Check out this comparison chart of online networks as they relate to doing business:
http://www.fastpitchnetworking.com/compare.cfm
This says facebook can be accessed without internet on a mobile.
Three points made:
1-no offer) No evidence that an offer was made is *not* strong evidence no offer was made, and is even weaker evidence that no offer would be made for less than the asking price. your analysis is especially flawed because LinkedIn's claims of not being for sale for less than 'a lot more' than a billion would decrease the likelihood of receiving an offer less than 1 billion, because it wouldn't be accepted.
2-going from 100m to 75-100m is hardly 'shrinking considerably'--in fact, it could be the same amount.
3-employee leaving) This is also an extremely flawed argument because it doesn't consider the possibility that he could have been fired or demoted, or he could have received an incredible offer (eg promotion opportunity) elsewhere. Describing that as 'poaching easily' without any supporting evidence is just worthless. Beyond that, one single example hardly constitutes an exodus.
I also don't see a disclosure statement here ('Disclosure: SAI's Chairman, Kevin Ryan, is an investor in TheLadders [one of LinkedIn's competitors].') Just saying.
So, to summarize, your argument is almost completely without merit, and you've managed to leave out a potentially serious conflict of interest. Sloppy.
I suspect that over time subscription will become relatively less important to overall revs and advertising (display and recruitment) more important.
The whole "Valley VCs migrating to Facebook for biz netowrking" storyline fizzled I think. Everyone's still on LinkedIn. They might be on FAcebook too but they use LinkedIn for biz and Facebook for personal/social.
I have no personal dog in this fight/discussion, however as someone who uses LinkedIn regularly, I find it invaluable as a networking tool, but more as a directory. I can see who runs M&A or BD for Company X, and how I might know them.
I've never paid a dime for subscription or InMail or whatever the "spam" feature is called. If I cold call/email I do so via good old POTS or email, never via LinkedIn (except on a few occasions when a mutual connection has asked that I use the service to send an intro).
However I think I'm still a valuable (and probably representative user) in terms of generating page views. The quality of the advertising has definitely increased in the past year, from bottom-feeder network DR to the same branded buys you see on WSJ.com and other premium publishers.
Just my two cents. I think LinkedIn is currently worth somewhere btwn 10-25% of Facebook, depending on who's setting the valuation.
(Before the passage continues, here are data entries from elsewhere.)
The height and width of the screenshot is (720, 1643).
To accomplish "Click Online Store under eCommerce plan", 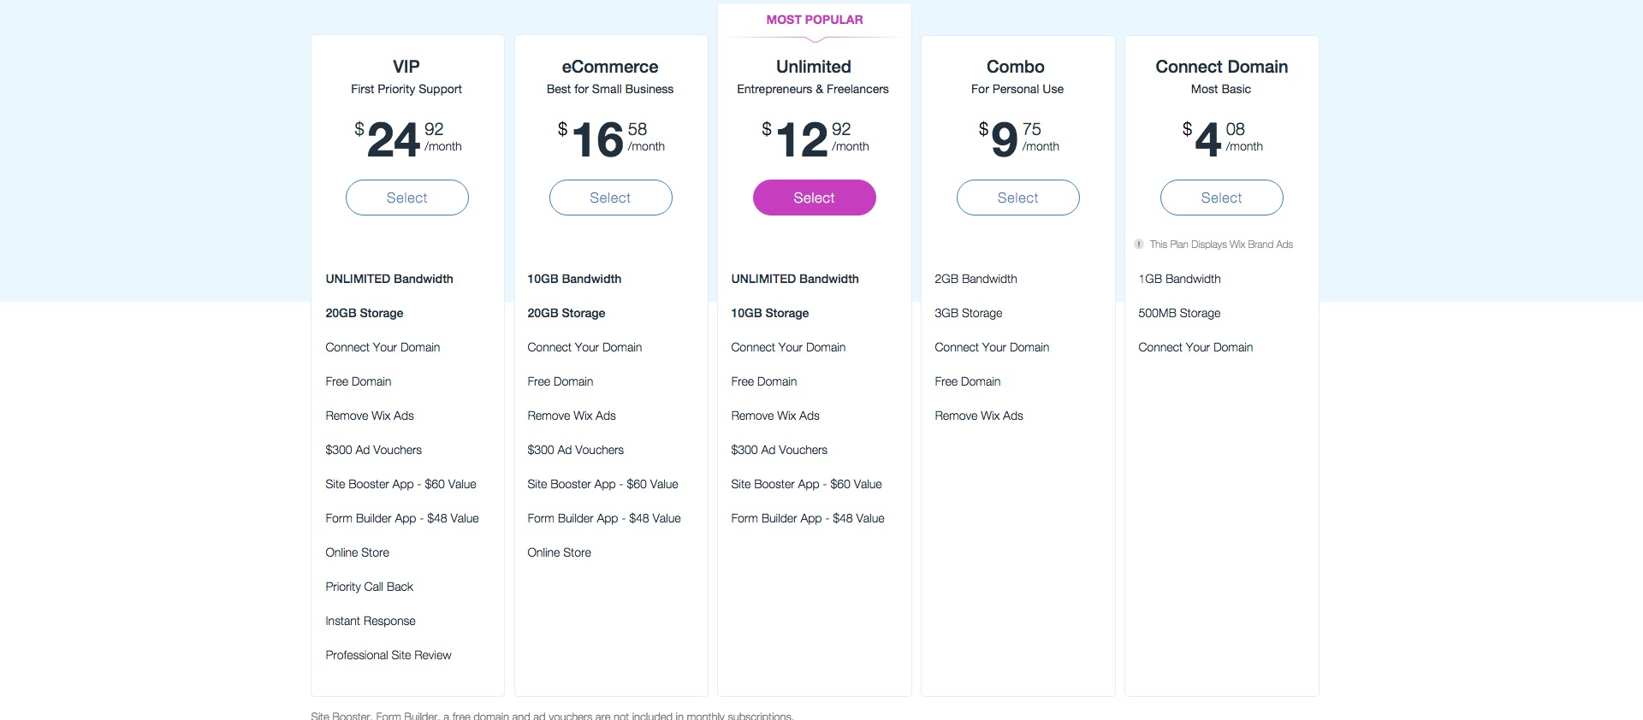I will pos(559,552).
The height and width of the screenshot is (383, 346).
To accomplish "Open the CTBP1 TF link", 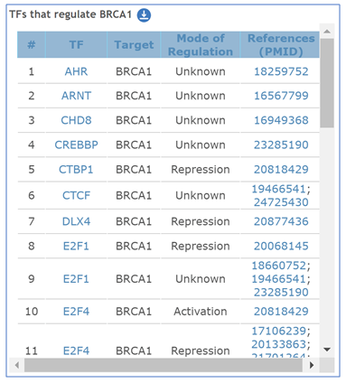I will click(76, 170).
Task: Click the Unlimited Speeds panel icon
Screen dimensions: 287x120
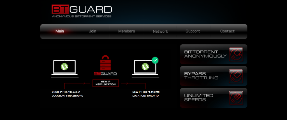Action: [x=236, y=98]
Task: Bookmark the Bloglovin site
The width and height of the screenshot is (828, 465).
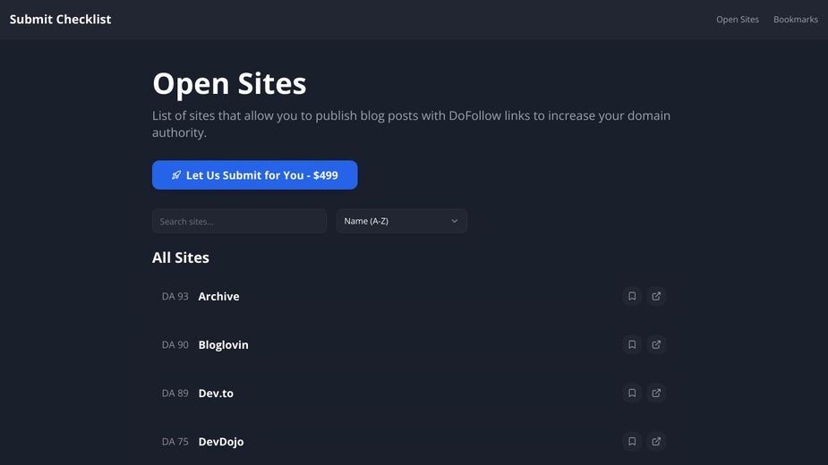Action: (x=632, y=344)
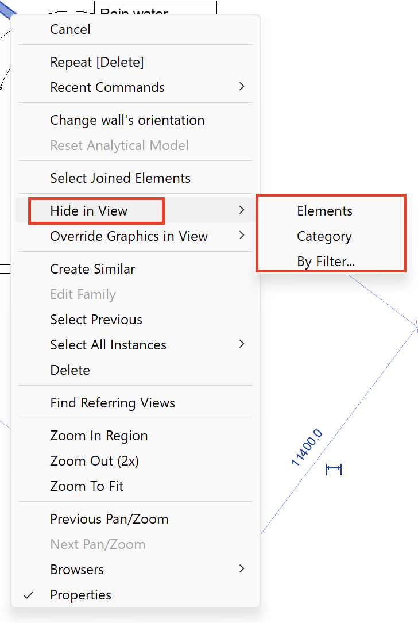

I think it will exist in 5 yrs. It's certainly not Pointcast.
The fundamental problem is that their business model is based on paid spam. Rather than work your network of connections, you can buy "spam credits" which allow you to directly email someone. Wouldn't you quit if membership meant you'd start receiving large quantities of spam? I've yet to find a professional, other than sales people or recruiters, who have stuck with it. Put me down as a skeptic that any of these social networks will find a place in the business world. I believe you are seeing the Pointcast of our day.